Five women go forward in 'backward' world


February 28, 1993|By NANCY NOYES

For Frank Baum's fictional Dorothy, a trip to the magical land of Oz began with a tornado.

And for the five local women who recently went to Australia -- often called Oz in popular slang -- to sail in the J/24 Asia Pacific Women's Championship Regatta, the experience began with a kind of whirlwind, too. That whirlwind was the frenetic blast of activity of the J/24 World Championships here in Annapolis early last November.

The J/24 worlds' event chairman, Barbara Beigel-Vosbury of Crownsville, was skipper of the team, that included Annapolitans Sandy Grosvenor, on-water chairman of the event, Joanne Schram, sponsorship coordinator for the worlds and regatta volunteer Eva Lomax, and protest committee secretary Eileen Monius of Beltsville.

Vosbury, Grosvenor and Schram are founding partners in the Annapolis-based Twisted Sisters J/24 syndicate, and Lomax is a frequent crew member on the boat in national and regional competition. Monius is well-known locally for sailing on a number of area boats and is no stranger to top-flight competition.

All have been active on the U.S. women's sailing scene as well as being solid competitors in open racing.

The invitation to Australia for the nine-boat, six-race regatta, which was sailed out of the Royal Sydney Yacht Squadron in Sydney Harbor Feb. 16-19, came last November after the Worlds, when Schram was hostess to Australian J/24 builder and top sailor Ian Bashford and his crew.

Bashford offered Schram and her Twisted Sisters friends reciprocal hospitality in his own hometown, including the use of his boat, Convicts on Tour, which the women renamed Convent on Tour for the event.

The fleet was to have included women from New Zealand, who were unable to attend at the last minute. Most of the eight teams in addition to Vosbury's U.S. crew were from the Sydney area, although one crew came from Tasmania, and another came from far northwestern Australia.

It was high summer in Sydney with temperatures in the 80s and 90s when the women arrived from wintry Maryland.

Still, the difference in the way some basic things work in the Southern Hemisphere took some getting used to, both on and off the water.

"It's not just the water in the toilet that goes backward," Vosbury said. "The police and ambulance emergency lights go the other way, too, because they're electromagnetic, and when you scull [the boat with the rudder], the swirls in the water go backward. And here, when you think of a sea breeze it's from the southeast, but there it's from the northwest."

## Work order
Name every woman on the U.S. team in the article about the Sydney regatta.

## Pixel coordinate grounding data
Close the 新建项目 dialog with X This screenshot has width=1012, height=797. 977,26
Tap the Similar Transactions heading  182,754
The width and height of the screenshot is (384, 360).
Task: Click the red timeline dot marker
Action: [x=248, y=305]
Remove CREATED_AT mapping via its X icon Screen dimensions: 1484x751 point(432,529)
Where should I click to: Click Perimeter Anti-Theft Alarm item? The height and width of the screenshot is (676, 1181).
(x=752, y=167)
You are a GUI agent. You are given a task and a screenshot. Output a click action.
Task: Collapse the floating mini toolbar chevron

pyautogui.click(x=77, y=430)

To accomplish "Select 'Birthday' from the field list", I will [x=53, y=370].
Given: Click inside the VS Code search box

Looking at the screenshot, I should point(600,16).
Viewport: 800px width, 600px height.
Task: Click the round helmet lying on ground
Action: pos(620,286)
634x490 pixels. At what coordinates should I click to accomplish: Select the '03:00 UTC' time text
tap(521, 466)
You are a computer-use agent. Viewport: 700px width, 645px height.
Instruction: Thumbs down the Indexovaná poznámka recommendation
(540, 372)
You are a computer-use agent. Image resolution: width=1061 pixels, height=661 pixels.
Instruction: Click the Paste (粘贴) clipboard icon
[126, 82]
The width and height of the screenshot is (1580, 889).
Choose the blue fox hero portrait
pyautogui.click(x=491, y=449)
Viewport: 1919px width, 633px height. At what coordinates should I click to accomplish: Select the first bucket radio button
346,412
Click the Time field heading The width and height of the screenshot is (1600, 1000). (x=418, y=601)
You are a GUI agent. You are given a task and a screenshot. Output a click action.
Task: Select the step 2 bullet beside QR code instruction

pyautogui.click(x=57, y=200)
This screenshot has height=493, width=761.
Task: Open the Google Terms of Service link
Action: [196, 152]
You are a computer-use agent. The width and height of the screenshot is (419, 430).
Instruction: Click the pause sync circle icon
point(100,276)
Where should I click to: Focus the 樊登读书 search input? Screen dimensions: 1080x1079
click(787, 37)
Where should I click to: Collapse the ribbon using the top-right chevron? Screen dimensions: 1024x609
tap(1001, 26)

## Exercise answer
Barbara Beigel-Vosbury, Sandy Grosvenor, Joanne Schram, Eva Lomax, Eileen Monius